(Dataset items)
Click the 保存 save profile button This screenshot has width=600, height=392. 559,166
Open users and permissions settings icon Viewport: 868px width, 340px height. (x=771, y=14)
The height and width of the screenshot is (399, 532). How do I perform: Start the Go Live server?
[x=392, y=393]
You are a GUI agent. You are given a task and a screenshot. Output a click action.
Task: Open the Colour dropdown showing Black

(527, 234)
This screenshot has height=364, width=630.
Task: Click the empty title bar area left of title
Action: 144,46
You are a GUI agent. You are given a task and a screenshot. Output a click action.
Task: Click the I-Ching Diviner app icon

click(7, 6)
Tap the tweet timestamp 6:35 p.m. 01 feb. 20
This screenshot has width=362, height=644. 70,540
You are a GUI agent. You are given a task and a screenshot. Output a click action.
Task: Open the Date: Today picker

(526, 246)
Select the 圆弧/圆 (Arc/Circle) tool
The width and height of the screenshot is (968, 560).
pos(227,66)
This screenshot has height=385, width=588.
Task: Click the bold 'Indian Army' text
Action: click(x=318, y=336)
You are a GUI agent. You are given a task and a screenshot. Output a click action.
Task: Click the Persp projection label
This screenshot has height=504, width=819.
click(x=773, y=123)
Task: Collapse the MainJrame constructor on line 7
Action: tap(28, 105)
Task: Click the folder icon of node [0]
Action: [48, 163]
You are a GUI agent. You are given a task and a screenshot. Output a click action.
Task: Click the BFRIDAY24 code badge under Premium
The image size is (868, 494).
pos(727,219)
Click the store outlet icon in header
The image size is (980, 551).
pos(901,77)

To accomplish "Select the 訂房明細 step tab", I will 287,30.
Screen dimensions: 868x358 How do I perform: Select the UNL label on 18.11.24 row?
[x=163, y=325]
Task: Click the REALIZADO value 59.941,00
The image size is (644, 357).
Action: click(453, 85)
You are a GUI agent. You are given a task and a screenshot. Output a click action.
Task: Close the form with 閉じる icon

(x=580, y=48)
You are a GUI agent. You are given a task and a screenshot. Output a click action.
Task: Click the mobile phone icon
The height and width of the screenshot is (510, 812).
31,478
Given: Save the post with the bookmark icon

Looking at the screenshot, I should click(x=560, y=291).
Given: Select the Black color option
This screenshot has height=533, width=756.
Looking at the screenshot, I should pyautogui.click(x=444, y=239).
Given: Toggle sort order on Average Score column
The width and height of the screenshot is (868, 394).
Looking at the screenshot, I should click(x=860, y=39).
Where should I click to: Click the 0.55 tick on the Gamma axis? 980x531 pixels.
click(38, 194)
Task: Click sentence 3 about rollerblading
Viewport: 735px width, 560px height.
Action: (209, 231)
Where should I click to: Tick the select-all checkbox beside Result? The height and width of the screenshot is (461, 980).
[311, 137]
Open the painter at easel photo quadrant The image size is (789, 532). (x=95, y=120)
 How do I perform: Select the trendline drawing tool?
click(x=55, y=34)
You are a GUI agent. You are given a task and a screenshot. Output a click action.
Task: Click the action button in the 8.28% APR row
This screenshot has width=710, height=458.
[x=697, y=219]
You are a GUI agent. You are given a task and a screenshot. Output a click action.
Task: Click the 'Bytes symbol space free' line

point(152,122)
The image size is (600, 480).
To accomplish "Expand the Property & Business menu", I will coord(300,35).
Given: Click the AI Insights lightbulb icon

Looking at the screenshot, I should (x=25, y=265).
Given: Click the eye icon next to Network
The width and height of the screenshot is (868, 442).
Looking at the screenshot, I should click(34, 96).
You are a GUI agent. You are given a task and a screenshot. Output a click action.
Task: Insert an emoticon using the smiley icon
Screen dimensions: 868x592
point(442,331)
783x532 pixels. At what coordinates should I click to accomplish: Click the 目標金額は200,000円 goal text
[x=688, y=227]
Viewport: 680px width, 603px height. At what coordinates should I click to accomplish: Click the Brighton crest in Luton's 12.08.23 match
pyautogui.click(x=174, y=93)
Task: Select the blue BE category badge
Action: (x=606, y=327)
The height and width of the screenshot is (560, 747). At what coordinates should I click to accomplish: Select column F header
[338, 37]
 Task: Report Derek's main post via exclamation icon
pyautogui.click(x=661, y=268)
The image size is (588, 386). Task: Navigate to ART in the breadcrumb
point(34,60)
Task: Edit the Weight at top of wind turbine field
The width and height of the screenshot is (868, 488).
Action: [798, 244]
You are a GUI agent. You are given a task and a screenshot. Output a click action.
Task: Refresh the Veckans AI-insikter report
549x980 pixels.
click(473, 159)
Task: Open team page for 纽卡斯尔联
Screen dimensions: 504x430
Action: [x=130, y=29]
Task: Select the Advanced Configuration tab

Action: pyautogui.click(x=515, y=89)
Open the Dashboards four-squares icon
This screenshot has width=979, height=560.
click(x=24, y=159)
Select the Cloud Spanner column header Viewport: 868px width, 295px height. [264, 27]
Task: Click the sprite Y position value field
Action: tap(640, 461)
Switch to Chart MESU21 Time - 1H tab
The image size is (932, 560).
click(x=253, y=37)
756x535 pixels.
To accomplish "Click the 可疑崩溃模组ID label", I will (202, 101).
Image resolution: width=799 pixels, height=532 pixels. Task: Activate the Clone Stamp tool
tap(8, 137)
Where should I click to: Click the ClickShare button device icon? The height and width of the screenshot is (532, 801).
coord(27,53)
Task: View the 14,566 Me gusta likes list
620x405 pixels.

■ **Task requirements**
Which lines in the records above contain the word "will"? Copy each one.

■ **Solved exercise**
To accomplish "Select the 訂房明細 step tab", I will 287,30.
To accomplish "Expand the Property & Business menu", I will coord(300,35).
To accomplish "Click the 可疑崩溃模组ID label", I will (202, 101).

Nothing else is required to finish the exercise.